_Request_
Reproduce each of the following items word for word, from the first line to the last.

_Data for locating words and elements_
────

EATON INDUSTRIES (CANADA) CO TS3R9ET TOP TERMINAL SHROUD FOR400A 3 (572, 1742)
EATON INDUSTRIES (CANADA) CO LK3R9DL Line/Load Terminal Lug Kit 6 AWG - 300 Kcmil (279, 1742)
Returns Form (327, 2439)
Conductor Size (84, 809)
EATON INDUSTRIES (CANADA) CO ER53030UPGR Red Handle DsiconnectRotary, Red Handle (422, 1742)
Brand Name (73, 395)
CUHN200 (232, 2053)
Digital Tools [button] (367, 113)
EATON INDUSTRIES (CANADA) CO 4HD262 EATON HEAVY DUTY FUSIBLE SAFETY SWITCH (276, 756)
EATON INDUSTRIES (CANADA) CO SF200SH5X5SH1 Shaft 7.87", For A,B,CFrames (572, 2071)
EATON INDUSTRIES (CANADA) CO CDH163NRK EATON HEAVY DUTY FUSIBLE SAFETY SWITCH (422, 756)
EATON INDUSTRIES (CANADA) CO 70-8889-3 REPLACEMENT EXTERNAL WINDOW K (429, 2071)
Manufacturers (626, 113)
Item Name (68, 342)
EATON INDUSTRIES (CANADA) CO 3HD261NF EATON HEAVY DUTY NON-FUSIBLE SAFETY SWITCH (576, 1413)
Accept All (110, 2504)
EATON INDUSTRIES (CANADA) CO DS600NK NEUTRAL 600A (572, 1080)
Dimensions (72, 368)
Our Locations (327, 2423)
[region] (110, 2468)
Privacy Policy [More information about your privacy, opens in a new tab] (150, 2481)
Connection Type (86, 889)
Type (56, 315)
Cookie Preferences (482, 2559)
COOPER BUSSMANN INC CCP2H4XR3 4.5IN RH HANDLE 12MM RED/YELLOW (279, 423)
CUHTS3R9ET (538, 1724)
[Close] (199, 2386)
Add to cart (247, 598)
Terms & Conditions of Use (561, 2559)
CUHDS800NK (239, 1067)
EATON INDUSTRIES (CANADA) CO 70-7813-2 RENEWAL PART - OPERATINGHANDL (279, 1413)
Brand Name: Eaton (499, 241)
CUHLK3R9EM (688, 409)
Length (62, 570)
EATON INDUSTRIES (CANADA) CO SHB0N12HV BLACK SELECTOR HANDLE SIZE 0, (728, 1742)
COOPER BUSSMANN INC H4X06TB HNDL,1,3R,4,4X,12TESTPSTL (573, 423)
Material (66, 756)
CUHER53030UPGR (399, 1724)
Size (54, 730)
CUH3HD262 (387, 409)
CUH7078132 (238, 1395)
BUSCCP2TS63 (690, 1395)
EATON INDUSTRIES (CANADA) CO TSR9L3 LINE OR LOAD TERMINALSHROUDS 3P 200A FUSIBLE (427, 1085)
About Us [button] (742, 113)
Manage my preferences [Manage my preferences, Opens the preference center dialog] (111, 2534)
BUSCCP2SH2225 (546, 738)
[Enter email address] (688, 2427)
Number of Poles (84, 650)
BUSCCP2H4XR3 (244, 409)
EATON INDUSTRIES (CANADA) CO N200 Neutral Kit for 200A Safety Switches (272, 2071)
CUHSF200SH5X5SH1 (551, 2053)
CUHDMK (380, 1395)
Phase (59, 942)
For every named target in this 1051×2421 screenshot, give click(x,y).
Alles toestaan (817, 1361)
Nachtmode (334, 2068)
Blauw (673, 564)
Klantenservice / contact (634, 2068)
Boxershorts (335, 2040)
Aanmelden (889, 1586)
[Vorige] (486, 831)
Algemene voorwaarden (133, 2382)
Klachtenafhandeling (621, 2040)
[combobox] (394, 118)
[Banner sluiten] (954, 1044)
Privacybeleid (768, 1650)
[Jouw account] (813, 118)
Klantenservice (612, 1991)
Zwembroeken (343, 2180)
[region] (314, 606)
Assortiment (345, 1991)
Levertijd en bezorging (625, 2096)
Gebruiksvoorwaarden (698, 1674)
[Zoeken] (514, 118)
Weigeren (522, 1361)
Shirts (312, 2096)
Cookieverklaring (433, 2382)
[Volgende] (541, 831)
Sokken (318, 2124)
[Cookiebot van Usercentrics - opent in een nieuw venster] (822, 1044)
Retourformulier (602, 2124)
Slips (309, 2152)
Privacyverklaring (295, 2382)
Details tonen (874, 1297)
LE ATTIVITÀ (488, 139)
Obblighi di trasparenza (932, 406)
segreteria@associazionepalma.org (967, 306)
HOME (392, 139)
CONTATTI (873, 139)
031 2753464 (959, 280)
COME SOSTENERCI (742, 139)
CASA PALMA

────

_Result for this exercise_
EATON INDUSTRIES (CANADA) CO TS3R9ET TOP TERMINAL SHROUD FOR400A 3 (572, 1742)
EATON INDUSTRIES (CANADA) CO LK3R9DL Line/Load Terminal Lug Kit 6 AWG - 300 Kcmil (279, 1742)
Returns Form (327, 2439)
Conductor Size (84, 809)
EATON INDUSTRIES (CANADA) CO ER53030UPGR Red Handle DsiconnectRotary, Red Handle (422, 1742)
Brand Name (73, 395)
CUHN200 (232, 2053)
Digital Tools [button] (367, 113)
EATON INDUSTRIES (CANADA) CO 4HD262 EATON HEAVY DUTY FUSIBLE SAFETY SWITCH (276, 756)
EATON INDUSTRIES (CANADA) CO SF200SH5X5SH1 Shaft 7.87", For A,B,CFrames (572, 2071)
EATON INDUSTRIES (CANADA) CO CDH163NRK EATON HEAVY DUTY FUSIBLE SAFETY SWITCH (422, 756)
EATON INDUSTRIES (CANADA) CO 70-8889-3 REPLACEMENT EXTERNAL WINDOW K (429, 2071)
Manufacturers (626, 113)
Item Name (68, 342)
EATON INDUSTRIES (CANADA) CO 3HD261NF EATON HEAVY DUTY NON-FUSIBLE SAFETY SWITCH (576, 1413)
Accept All (110, 2504)
EATON INDUSTRIES (CANADA) CO DS600NK NEUTRAL 600A (572, 1080)
Dimensions (72, 368)
Our Locations (327, 2423)
[region] (110, 2468)
Privacy Policy [More information about your privacy, opens in a new tab] (150, 2481)
Connection Type (86, 889)
Type (56, 315)
Cookie Preferences (482, 2559)
COOPER BUSSMANN INC CCP2H4XR3 4.5IN RH HANDLE 12MM RED/YELLOW (279, 423)
CUHTS3R9ET (538, 1724)
[Close] (199, 2386)
Add to cart (247, 598)
Terms & Conditions of Use (561, 2559)
CUHDS800NK (239, 1067)
EATON INDUSTRIES (CANADA) CO 70-7813-2 RENEWAL PART - OPERATINGHANDL (279, 1413)
Brand Name: Eaton (499, 241)
CUHLK3R9EM (688, 409)
Length (62, 570)
EATON INDUSTRIES (CANADA) CO SHB0N12HV BLACK SELECTOR HANDLE SIZE 0, (728, 1742)
COOPER BUSSMANN INC H4X06TB HNDL,1,3R,4,4X,12TESTPSTL (573, 423)
Material (66, 756)
CUHER53030UPGR (399, 1724)
Size (54, 730)
CUH3HD262 (387, 409)
CUH7078132 (238, 1395)
BUSCCP2TS63 (690, 1395)
EATON INDUSTRIES (CANADA) CO TSR9L3 LINE OR LOAD TERMINALSHROUDS 3P 200A FUSIBLE (427, 1085)
About Us [button] (742, 113)
Manage my preferences [Manage my preferences, Opens the preference center dialog] (111, 2534)
BUSCCP2SH2225 (546, 738)
[Enter email address] (688, 2427)
Number of Poles (84, 650)
BUSCCP2H4XR3 (244, 409)
EATON INDUSTRIES (CANADA) CO N200 Neutral Kit for 200A Safety Switches (272, 2071)
CUHSF200SH5X5SH1 (551, 2053)
CUHDMK (380, 1395)
Phase (59, 942)
For every named target in this 1051×2421 screenshot, give click(x,y).
Alles toestaan (817, 1361)
Nachtmode (334, 2068)
Blauw (673, 564)
Klantenservice / contact (634, 2068)
Boxershorts (335, 2040)
Aanmelden (889, 1586)
[Vorige] (486, 831)
Algemene voorwaarden (133, 2382)
Klachtenafhandeling (621, 2040)
[combobox] (394, 118)
[Banner sluiten] (954, 1044)
Privacybeleid (768, 1650)
[Jouw account] (813, 118)
Klantenservice (612, 1991)
Zwembroeken (343, 2180)
[region] (314, 606)
Assortiment (345, 1991)
Levertijd en bezorging (625, 2096)
Gebruiksvoorwaarden (698, 1674)
[Zoeken] (514, 118)
Weigeren (522, 1361)
Shirts (312, 2096)
Cookieverklaring (433, 2382)
[Volgende] (541, 831)
Sokken (318, 2124)
[Cookiebot van Usercentrics - opent in een nieuw venster] (822, 1044)
Retourformulier (602, 2124)
Slips (309, 2152)
Privacyverklaring (295, 2382)
Details tonen (874, 1297)
LE ATTIVITÀ (488, 139)
Obblighi di trasparenza (932, 406)
segreteria@associazionepalma.org (967, 306)
HOME (392, 139)
CONTATTI (873, 139)
031 2753464 (959, 280)
COME SOSTENERCI (742, 139)
CASA PALMA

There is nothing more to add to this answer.